IHI: Shift healthcare from hospitals to the community

Hospitals must shift healthcare from inside their faclity walls to their communities in order to make care safer, patient-centered, more efficient and of higher quality, according to Maureen Bisognano, president and chief executive officer of the Institute for Healthcare Improvement during yesterday's IHI conference in Orlando, Fla.

"Everybody is going to work on this, everybody is going to come together," she said during the keynote address. "One of our goals for 2014 is switching from responding to illness to preventing it across the entire spectrum."

Bisognano cited examples from all over the country to show how hospitals involve their communities and make them a part of preventive and quality care.

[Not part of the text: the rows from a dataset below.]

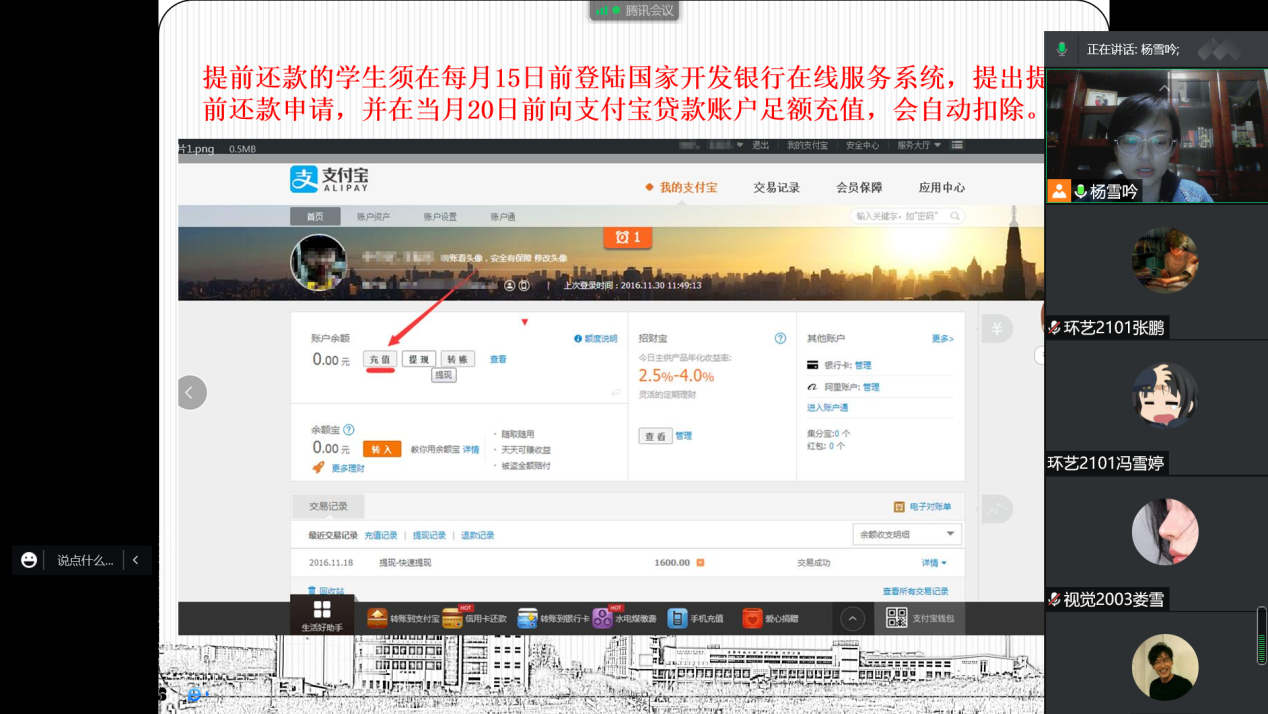Expand the bottom toolbar with up chevron
This screenshot has width=1268, height=714.
tap(852, 618)
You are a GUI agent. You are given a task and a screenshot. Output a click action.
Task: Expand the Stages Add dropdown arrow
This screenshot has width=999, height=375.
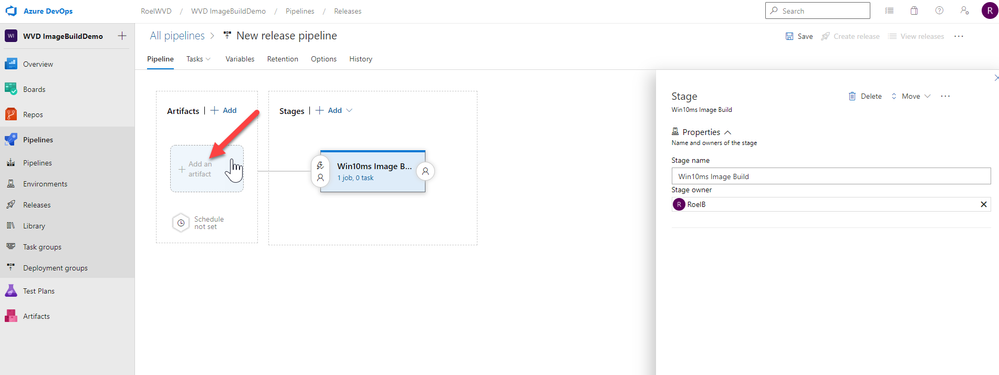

For instance, in Alaska, a small community program called Nuka System of Care is reaching out to the Native American population to understand the demographic's health challenges and involve the community to help stave off those problems, Bisognano said.

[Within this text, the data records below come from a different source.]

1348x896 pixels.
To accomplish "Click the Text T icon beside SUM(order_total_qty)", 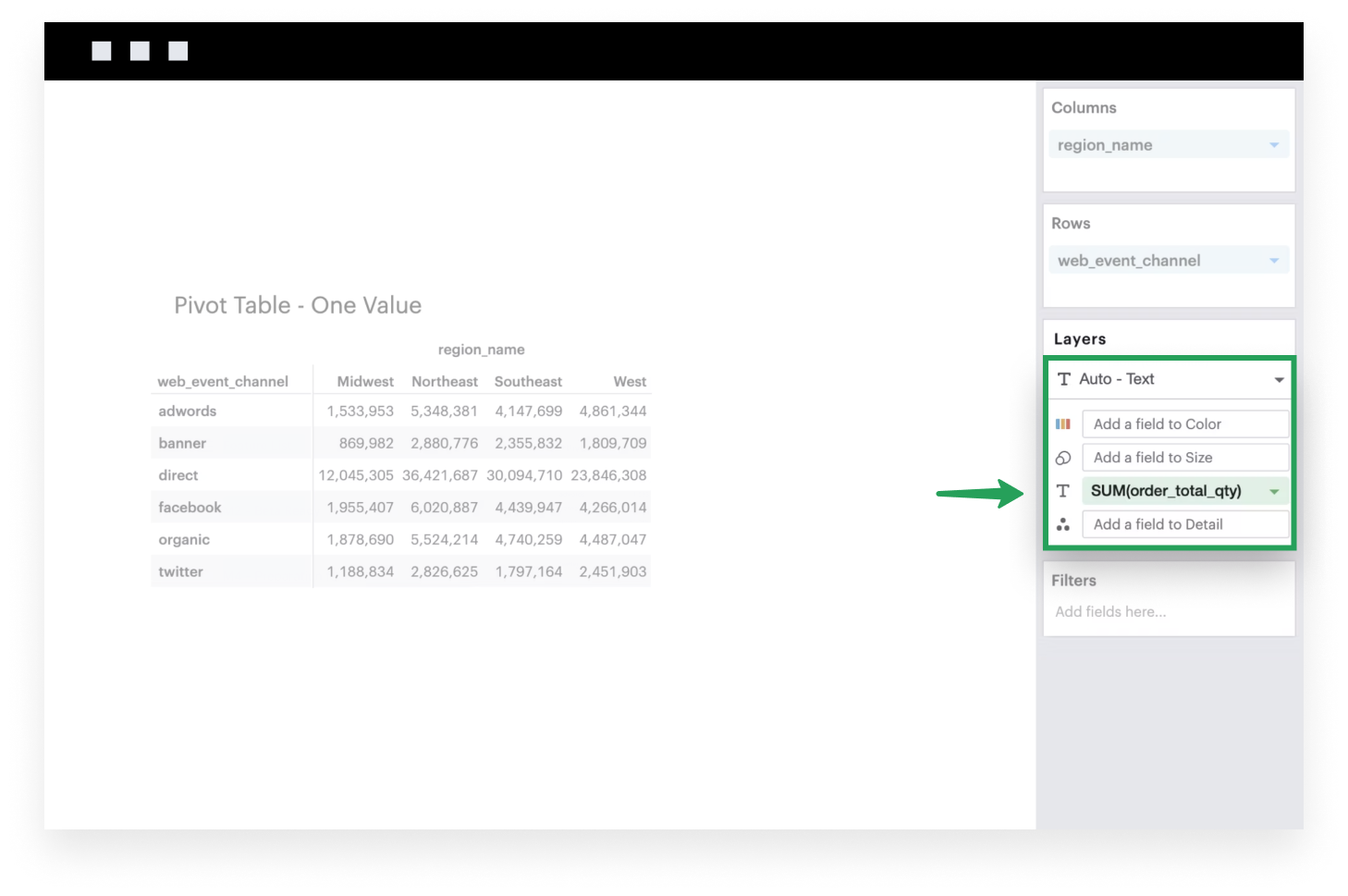I will (1063, 491).
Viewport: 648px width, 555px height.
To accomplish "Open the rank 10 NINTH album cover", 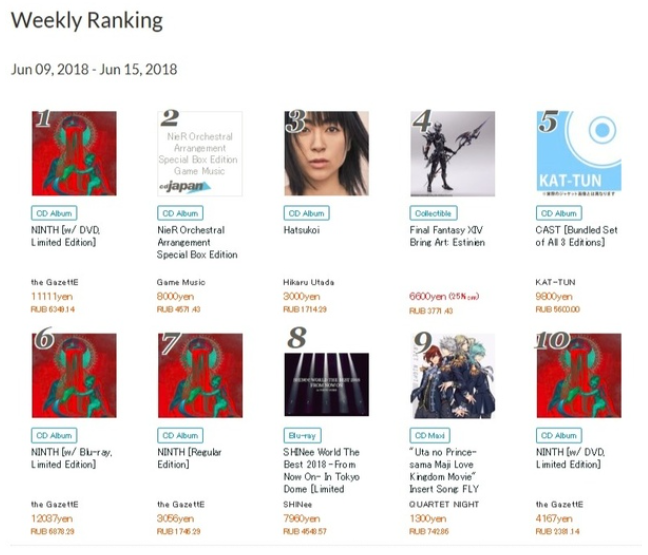I will click(x=579, y=376).
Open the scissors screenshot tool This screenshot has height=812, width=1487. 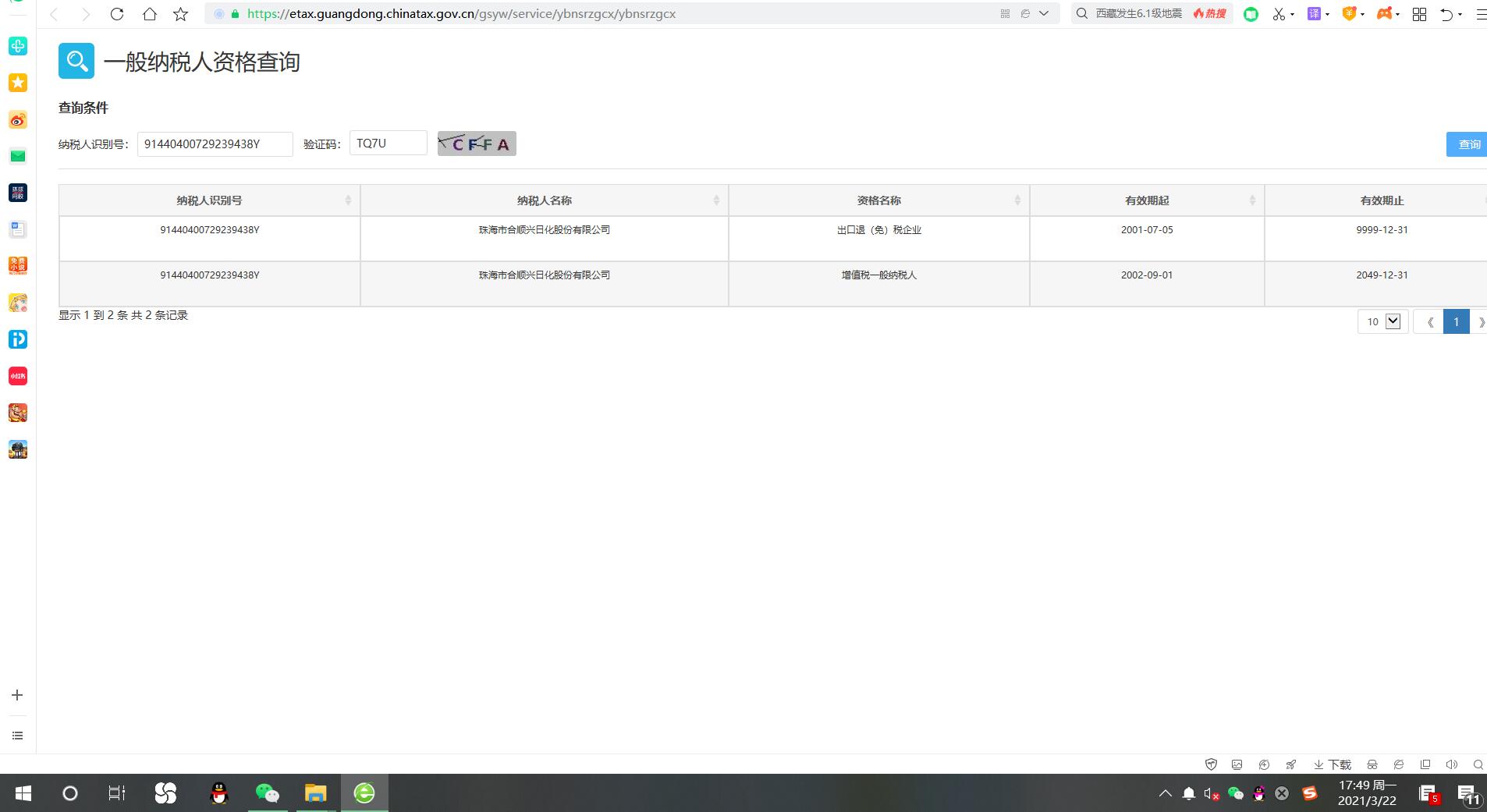1279,14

Hospitals must step up and make the changes themselves, especially with the chaotic atmosphere surrounding healthcare in Washington, D.C., according to Bisognano.

"It's flipping in a national sense, from waiting for Washington to give us an answer, to 'we're going to dive in'," she said.

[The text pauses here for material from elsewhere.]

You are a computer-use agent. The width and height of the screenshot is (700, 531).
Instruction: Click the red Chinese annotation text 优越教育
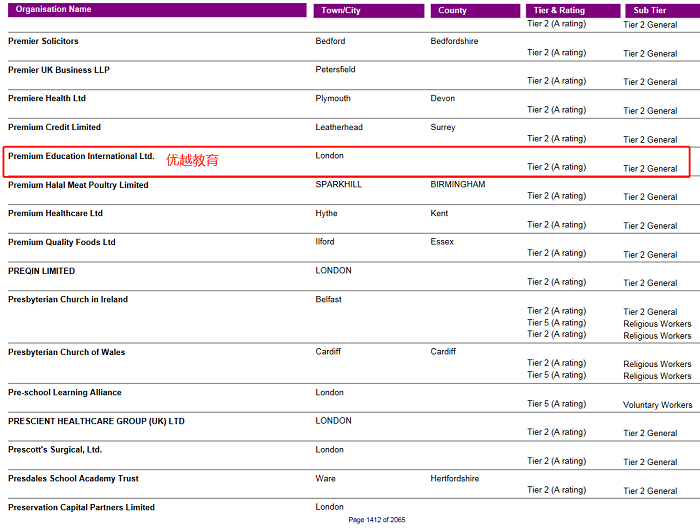coord(192,160)
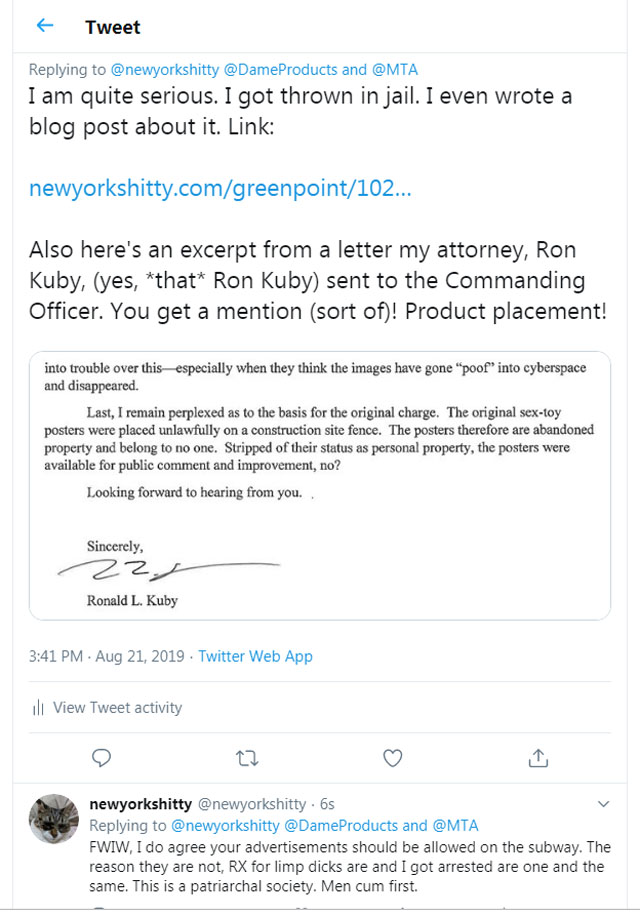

Hospitals must embrace changing healthcare models that will allow for better patient experiences, which lead to healthier lives and communities, Bisognano added.

"The goal is to make the existing innovations and models better known to all who are trying to improve care, and also applicable to whole populations, on a much wider scale," she said in an IHI announcement. "Now, more than ever, we intend to help our customers build bridges to the health care systems and the healthier communities of the future."